Asked by EURACTIV about how Germany addressed these concerns, the economy ministry was reluctant to comment on the issue.

The economy ministry dismissed the concerns by stating that Germany is only pushing for relaxation, not for an “abandonment of the EU’s internal competition control,” a spokesperson told EURACTIV. Instead, the spokesperson argued that the relaxation would make “Europe as a whole fit for the future.”

However, even a relaxation of the EU’s subsidy rules could have huge negative repercussions for the single market and could benefit Germany vis-a-vis other member states, as past experience shows.

Widening Germany’s competitive edge

Responding to the COVID crisis and the energy shock triggered by the war in Ukraine, “countries with deep pockets, which have greater fiscal leeway, have been much more able to counteract and to save their companies and cushion the pressure that has arisen,” Armin Steinbach, professor for EU law and economics at Ecole des Hautes Etudes Commerciales de Paris, told EURACTIV.

“If we now further relax the state aid rules, we will basically increase this imbalance within Europe,” he warns.

According to data from the European Commission, German companies are already the largest beneficiaries of state aid granted in response to the energy crisis, where additional support for companies was tolerated.

Under the so-called Temporary Crisis Framework, Germany has notified more than half of approved state aid (53%), with France (24%) and Italy (7%) following second and third. Thus, the rest of the EU only makes up 16% of notified state aid, despite representing 45% of the EU’s GDP.

“Not all member states have the same fiscal space for State aid. That’s a fact. And a risk for the integrity of Europe,” a letter sent to national ministers by Commission Vice President Margrethe Vestager on Friday reads.

In the letter, which was leaked to EURACTIV, Vestager also proposes the relaxation of state aid rules, but only if a “collective European fund” flanks this, likely financed with additional joint EU debt.

This is vocally supported by Italy and France, who say they would agree to relax state-aid rules only in complement to a new EU fund.

While France pushed alongside Germany to relax the state aid rules in a common position paper, French EU Minister Laurence Boone later clarified that such a move would only make sense alongside a fund on the EU level.

The goal is to “ensure that these means are not appropriated by a single country, which could be the case if we simply make state aid more flexible,” she stated in the EU committee of the French National Assembly last Wednesday (January 11).
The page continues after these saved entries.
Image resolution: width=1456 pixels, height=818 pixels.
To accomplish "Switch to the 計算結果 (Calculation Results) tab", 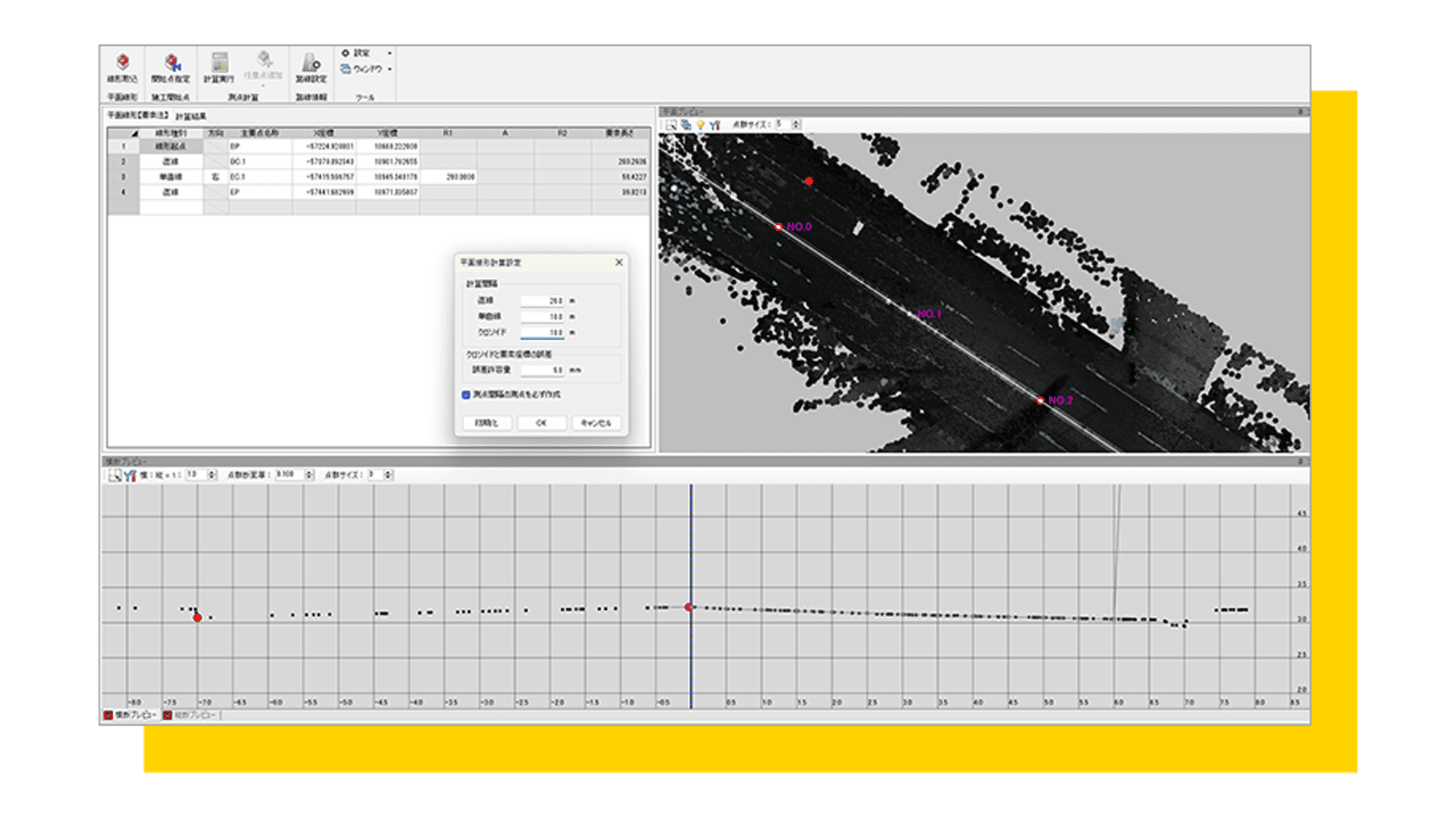I will tap(191, 116).
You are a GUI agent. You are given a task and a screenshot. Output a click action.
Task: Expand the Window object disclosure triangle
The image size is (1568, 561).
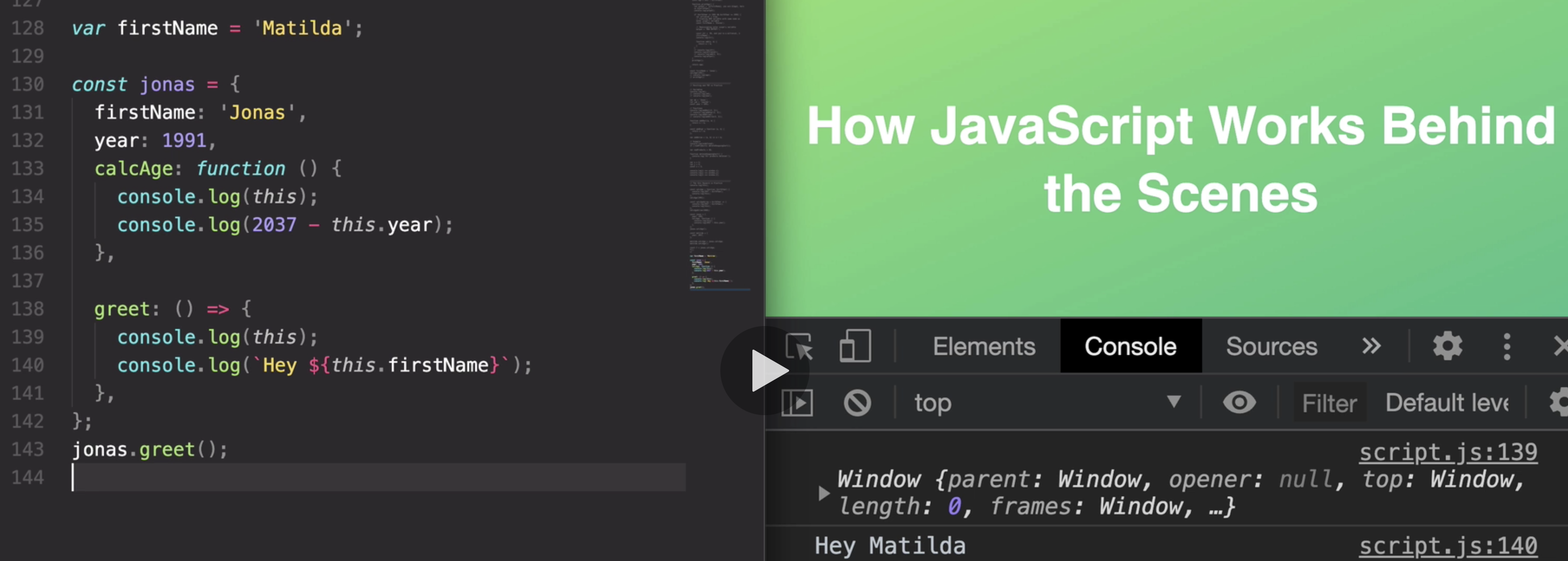[x=824, y=493]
“To ensure this, we are going to push for a European instrument to reduce fragmentation and to give the same conditions of simplification and financing to all European countries,” she added.

Italian Prime Minister Giorgia Meloni made similar statements in a meeting with Commission President Ursula von der Leyen in Rome last week.

She emphasised that Italy would only agree to ease state-aid rules if a ‘European Sovereignty Fund’ as proposed by von der Leyen would be set up at the same time, otherwise, Germany would disproportionately benefit from a relaxation of the state-aid rules.

However, Germany has so far fundamentally opposed such an option. According to plans by the German Economy Ministry, leaked by Handelsblatt, Berlin is highly sceptical of financing the response on the European level. Instead, additional funding should be “raised primarily nationally,” the document reads.

German Finance Minister Christian Lindner is especially critical of any European response involving joint European debts.

“A sovereignty fund must not be a new attempt at joint European borrowing. That would only be the same old solution in search of every new occasion to be proposed,” Lindner said in December. “We see no reason for additional European debt,” he added.